For the first post in the SQL Server DBA Tip of the day series, MAX Memory configuration is the topic.  Let’s get right to it…

SQL Server Maximum Memory configuration is a value specified to limit how much memory the buffer pool can have.  The Buffer Pool consists of dirty and clean pages that SQL Server has used.  The entire contents of the pool can be seen with the DMV sys.dm_os_buffer_descriptors and you can see the state of a page using the is_modified field.  This can be seen in great detail in a post by Paul Randal, “Inside the Storage Engine: What’s in the buffer pool?“  The page count per database in Paul’s post is extremely useful for an overview of the area that the pool is being used for most in terms of databases. 

When SQL Server starts, it uses the maximum (and minimum) memory settings to determine how much memory it can utilize for the buffer pool.  By default, the maximum memory is set to 2TB or 2147483647 KB.  The entire 2TB of memory is not used (or allocated) initially when SQL Server starts, but SQL Server will start taking the allocated memory up to the configured maximum memory value.  This is what some in the past have referred to as SQL Server’s memory leak.  It is far from a leak and completely by design.  Most small to mid-size installations are not going to have 2TB of memory installed on their database servers.  That is why this configuration is so critical to understand.  If the defaults are not reconfigured for the hardware and software that is currently installed, SQL Server will consume all of the memory it is allowed.  This has potential for causing a server to become unresponsive once under extreme pressure and at the high range of the allocated amount of memory. 

Configuring Maximum Memory

There are some loose standards out there on which you can base initial maximum memory settings.  Jonathan Kehayias is widely respected for his knowledge of SQL Server Internals and these settings.  In one of Jonathan’s posts for an installation checklist, he provides the guidelines of:

  1. 8GB RAM = 6144 Max Server Memory
  2. 16GB RAM = 12228 Max Server Memory
  3. 32GB RAM = 28672 Max Server Memory

That excerpt is slightly out of context when looking at 64bit to 32bit servers and available memory but sound.  The last point that Jonathan states is the most important:

  1. These are base values that will later be adjusted based on the MemoryAvailable MBytes counter being > 150 on the Server.

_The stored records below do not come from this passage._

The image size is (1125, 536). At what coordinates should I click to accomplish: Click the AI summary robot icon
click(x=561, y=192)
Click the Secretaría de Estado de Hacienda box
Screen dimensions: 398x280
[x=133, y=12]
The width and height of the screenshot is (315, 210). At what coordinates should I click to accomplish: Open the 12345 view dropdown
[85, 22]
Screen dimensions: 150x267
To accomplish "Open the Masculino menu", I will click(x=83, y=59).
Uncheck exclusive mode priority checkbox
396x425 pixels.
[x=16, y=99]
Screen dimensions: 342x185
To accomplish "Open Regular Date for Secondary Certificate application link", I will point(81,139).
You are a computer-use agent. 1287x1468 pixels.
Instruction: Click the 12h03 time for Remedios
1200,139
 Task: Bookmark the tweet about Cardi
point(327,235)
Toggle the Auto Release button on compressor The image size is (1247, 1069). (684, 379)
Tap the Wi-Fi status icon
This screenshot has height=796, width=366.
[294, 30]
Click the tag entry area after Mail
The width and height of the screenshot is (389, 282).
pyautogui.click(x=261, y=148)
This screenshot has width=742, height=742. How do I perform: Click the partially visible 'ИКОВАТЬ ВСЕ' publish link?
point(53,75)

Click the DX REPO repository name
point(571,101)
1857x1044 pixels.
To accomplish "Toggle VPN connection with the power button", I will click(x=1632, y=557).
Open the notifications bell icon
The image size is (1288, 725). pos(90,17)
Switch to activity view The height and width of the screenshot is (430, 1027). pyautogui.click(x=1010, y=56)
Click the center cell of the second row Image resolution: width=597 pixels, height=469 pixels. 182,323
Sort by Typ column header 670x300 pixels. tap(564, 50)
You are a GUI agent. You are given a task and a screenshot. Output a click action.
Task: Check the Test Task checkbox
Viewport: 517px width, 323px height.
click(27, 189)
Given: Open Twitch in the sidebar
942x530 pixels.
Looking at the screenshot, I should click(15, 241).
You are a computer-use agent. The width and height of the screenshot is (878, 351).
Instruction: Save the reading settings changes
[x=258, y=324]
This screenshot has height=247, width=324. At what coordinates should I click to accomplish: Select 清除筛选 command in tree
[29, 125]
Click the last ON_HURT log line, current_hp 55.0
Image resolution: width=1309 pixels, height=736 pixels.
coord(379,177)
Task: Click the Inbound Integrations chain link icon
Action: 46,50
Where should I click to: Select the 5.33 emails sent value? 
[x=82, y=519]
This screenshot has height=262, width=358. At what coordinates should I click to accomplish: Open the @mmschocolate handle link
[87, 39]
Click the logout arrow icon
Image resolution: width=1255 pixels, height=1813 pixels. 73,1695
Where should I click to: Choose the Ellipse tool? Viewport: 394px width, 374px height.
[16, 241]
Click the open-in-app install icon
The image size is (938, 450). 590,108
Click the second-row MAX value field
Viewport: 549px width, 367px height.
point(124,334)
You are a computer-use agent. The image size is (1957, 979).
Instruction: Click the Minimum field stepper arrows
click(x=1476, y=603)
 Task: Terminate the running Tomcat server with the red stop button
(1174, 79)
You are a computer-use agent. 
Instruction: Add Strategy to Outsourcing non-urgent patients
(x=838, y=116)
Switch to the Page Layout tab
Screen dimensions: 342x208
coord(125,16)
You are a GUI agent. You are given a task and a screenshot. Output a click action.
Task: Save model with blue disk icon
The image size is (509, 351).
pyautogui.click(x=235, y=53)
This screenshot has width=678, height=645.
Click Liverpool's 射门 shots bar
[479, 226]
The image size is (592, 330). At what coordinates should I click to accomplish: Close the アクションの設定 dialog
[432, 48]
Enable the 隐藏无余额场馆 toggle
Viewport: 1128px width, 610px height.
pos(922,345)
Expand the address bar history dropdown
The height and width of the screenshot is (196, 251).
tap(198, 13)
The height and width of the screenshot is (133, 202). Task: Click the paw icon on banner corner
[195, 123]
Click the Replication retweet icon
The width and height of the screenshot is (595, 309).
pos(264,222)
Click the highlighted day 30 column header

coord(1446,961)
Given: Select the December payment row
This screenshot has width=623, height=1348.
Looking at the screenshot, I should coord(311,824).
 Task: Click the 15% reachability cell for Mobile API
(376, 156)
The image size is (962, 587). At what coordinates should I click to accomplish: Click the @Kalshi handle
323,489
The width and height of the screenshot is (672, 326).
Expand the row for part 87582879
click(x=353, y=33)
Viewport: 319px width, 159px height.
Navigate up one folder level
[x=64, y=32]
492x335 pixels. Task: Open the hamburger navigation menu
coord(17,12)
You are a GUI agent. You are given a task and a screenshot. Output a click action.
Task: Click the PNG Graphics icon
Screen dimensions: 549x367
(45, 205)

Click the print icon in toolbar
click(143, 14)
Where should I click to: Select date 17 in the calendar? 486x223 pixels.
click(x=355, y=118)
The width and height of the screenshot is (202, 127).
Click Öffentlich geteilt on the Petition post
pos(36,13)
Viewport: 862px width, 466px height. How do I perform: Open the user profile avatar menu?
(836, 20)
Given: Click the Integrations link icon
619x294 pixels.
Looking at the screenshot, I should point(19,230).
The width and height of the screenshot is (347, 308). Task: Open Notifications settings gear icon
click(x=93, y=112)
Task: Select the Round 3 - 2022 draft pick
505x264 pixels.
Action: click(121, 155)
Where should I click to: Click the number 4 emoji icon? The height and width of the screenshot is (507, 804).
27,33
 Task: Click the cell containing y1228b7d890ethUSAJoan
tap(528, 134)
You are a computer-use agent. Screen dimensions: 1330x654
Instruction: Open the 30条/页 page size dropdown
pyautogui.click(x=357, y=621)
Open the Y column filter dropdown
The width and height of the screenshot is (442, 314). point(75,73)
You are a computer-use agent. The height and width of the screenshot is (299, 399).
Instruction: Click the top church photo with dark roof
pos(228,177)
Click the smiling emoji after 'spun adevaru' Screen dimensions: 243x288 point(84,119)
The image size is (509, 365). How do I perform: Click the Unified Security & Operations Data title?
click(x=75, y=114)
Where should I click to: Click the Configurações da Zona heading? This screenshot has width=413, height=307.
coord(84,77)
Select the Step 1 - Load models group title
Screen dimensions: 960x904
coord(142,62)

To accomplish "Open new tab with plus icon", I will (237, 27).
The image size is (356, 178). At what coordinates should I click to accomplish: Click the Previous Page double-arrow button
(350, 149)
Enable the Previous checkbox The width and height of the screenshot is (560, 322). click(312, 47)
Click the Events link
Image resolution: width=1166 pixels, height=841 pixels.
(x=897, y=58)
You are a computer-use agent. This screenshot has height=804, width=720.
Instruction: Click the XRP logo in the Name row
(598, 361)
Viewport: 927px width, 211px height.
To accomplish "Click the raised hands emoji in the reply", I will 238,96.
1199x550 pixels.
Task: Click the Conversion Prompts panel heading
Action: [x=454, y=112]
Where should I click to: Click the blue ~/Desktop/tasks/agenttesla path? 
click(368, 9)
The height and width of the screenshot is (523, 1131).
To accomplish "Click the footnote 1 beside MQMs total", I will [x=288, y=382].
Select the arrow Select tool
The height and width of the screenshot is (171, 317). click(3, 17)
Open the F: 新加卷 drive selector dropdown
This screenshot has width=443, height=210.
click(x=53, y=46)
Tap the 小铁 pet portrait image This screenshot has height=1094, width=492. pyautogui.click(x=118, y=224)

The monitoring of available memory is the most important factor in using a guideline.  Once you have promoted SQL Server to production or found an existing SQL Server that is not being monitored, Performance Monitor should be setup to start setting the baseline of your memory usage.  This will also show problematic SQL Servers that require an adjustment based on a limited amount of memory resources.  If low counts from MemoryAvailable Mbytes are found, investigate further by looking at the Buffer Manager: Buffer Cache hit ratio, page life expectancy and process: working set.   Those counters can base the needs for simple configuration changes or the need to increase memory in the server itself (physically).